TASK PROMPT: Among the entries below, find the line with "Viewport: 640px width, 400px height.", then quote it and each following line up to and including the line with "Visit the Boutique section", and nothing else.

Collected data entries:
========================
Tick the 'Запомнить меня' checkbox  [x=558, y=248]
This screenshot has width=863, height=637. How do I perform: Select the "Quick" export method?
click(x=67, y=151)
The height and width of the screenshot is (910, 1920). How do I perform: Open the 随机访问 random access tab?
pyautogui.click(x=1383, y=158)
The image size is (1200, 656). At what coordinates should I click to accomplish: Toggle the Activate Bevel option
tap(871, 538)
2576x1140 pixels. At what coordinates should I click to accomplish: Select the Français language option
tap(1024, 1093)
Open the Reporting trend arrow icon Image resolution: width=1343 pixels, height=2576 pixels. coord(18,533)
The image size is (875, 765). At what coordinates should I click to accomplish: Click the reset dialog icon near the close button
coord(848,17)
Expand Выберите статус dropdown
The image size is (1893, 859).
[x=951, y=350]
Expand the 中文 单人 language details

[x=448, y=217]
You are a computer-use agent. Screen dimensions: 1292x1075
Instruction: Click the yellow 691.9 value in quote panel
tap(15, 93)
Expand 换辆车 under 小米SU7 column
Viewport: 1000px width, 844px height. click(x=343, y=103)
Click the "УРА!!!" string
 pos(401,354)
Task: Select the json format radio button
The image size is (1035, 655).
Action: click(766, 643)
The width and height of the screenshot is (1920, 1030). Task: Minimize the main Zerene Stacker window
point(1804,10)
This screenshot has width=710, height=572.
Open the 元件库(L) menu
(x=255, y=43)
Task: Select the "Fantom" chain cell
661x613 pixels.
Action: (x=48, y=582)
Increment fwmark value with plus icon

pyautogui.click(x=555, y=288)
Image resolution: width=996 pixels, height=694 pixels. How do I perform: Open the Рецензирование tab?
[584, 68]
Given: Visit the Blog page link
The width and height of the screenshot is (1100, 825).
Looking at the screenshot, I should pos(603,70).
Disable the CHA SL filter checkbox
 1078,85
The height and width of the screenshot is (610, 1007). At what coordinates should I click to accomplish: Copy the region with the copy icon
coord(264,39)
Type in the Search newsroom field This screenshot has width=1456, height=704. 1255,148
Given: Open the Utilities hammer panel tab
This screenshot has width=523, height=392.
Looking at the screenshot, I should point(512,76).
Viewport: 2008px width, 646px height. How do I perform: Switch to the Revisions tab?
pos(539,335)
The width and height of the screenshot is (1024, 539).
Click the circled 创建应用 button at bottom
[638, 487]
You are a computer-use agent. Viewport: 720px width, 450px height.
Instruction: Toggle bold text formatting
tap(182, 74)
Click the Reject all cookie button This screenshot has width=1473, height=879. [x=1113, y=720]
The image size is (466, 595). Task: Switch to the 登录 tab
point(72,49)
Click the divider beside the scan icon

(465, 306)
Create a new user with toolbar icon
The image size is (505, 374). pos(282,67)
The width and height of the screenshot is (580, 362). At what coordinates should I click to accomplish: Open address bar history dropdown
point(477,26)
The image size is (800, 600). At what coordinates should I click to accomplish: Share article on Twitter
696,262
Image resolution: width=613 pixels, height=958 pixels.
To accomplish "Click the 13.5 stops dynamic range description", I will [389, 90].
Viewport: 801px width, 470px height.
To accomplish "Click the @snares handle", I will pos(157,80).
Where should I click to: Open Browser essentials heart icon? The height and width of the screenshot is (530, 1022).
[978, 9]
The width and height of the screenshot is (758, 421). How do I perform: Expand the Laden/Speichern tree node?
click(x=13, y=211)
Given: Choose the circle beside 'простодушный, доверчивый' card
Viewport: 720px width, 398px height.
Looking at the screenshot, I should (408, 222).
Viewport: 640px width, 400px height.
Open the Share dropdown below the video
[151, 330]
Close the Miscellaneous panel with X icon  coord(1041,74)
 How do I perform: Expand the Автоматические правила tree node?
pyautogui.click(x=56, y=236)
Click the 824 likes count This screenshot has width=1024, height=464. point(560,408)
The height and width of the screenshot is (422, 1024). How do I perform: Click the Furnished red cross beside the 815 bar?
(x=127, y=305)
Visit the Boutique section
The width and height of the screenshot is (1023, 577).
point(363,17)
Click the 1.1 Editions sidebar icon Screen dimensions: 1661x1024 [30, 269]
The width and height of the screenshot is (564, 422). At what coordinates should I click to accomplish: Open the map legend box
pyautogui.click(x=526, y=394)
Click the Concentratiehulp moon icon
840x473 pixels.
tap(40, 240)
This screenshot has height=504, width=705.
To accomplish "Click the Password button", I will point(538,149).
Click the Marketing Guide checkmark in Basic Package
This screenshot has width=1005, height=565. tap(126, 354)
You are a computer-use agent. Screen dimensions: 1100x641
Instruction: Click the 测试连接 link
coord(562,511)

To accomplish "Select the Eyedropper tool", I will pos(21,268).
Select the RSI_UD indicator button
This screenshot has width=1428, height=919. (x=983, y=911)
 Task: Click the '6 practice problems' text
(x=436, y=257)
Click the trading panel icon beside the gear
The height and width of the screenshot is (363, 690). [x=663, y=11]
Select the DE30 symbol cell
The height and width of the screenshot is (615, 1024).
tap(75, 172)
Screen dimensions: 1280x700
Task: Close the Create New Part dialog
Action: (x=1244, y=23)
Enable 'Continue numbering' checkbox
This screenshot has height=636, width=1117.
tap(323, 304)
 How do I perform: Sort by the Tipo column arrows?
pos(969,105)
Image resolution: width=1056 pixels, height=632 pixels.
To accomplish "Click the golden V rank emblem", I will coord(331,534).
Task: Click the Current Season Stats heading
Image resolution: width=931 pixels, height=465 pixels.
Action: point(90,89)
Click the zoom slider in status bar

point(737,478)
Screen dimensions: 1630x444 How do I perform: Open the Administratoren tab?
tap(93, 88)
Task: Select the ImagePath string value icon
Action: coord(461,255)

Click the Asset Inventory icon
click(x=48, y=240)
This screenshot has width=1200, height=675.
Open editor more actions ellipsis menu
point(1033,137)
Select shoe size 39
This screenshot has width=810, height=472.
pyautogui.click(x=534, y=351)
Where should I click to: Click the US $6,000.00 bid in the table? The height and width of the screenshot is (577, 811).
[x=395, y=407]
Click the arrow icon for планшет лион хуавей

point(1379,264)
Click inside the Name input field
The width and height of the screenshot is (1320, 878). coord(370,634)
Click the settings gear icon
========================
EXERCISE OUTPUT:
Viewport: 640px width, 400px height.
Open the Share dropdown below the video
[151, 330]
Close the Miscellaneous panel with X icon  coord(1041,74)
 How do I perform: Expand the Автоматические правила tree node?
pyautogui.click(x=56, y=236)
Click the 824 likes count This screenshot has width=1024, height=464. point(560,408)
The height and width of the screenshot is (422, 1024). How do I perform: Click the Furnished red cross beside the 815 bar?
(x=127, y=305)
Visit the Boutique section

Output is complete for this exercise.